PROVIDED PASSAGE:
::::

Thursday, October 5, 2017

Waking Life/Dream Life

A participant in one of my workshops wrote down a question about whether we repeat our daily experience in the dreaming.

Yes, I think so from my dream experiences, but there always seems to be a twist. Even though the characters of my waking life, in person and from TV, may show up in a dream because they figured in my day; there's always more to it, and it's personal.

My dreams will throw me a bone sometimes in the way of wisdom for my waking life; but they aren't that interested in the physical life I'm living; they are partial to the life of the soul.

What's sad to me is that most people automatically think, oh religion.  Christian, Muslim, Judaism or Buddhism, that's where one goes to plug into the life of the soul.  No, wrong.    That's where you go to get told what to believe and how to save something that doesn't need saving.  The Soul saves, it doesn't need saving.  Dreams are the Soul's messengers.

Some people think "spirituality" is all OM and Amen.  Spirituality is whatever you do with an open heart and selflessness.  Like dreams, that come big and small, so does spirituality.  And I don't think you can enter into true spirituality without a sense of humor, which leaves most religions out.

So, our dreams are focused on spiritual growth over winning the lottery, which often means we get even more lost than we already are into the physical.  Dreams bring us the messages that help us let go of rigid, silly or unloving ways, not just towards others, but towards ourselves.

Let's face it; if you get told from day one by your culture that some Nobadaddy was pisssed with you from the minute you hit the physical because your ancestors disobeyed, therefore, you must spend a lifetime making it up to Him.  What?  This dude even insists His one and only son die for the cause.  Jesus.  Who needs a god like that?

Dreams remind us that the Divine has many faces, and sometimes it has no face at all; just Light, just Being.  Many of you dreamers know just what I mean.  After one experience I wrote about here, I came back saying, "I'll never be able to explain this to anyone, not even myself."

Isn't it better to experience spirituality than to be told what to believe?  There is no language for the Truth that Is, you've got to experience it yourself.  Luckily, not only are we born with belly buttons, we're born with the power to dream.

::::

THE TASKS:
(A) List every religion named in the post on waking life and dream life.
(B) Extract the passage from the post on waking life and dream life, starting at "My dreams will" and ending at "partial to the life of the soul.".

::::

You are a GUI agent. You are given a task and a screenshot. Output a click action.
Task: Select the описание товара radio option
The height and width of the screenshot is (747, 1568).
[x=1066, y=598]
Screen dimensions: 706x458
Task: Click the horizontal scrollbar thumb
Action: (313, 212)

::::

OUTPUTS BY TASK:
(A) Christian, Muslim, Judaism, Buddhism

(B)
My dreams will throw me a bone sometimes in the way of wisdom for my waking life; but they aren't that interested in the physical life I'm living; they are partial to the life of the soul.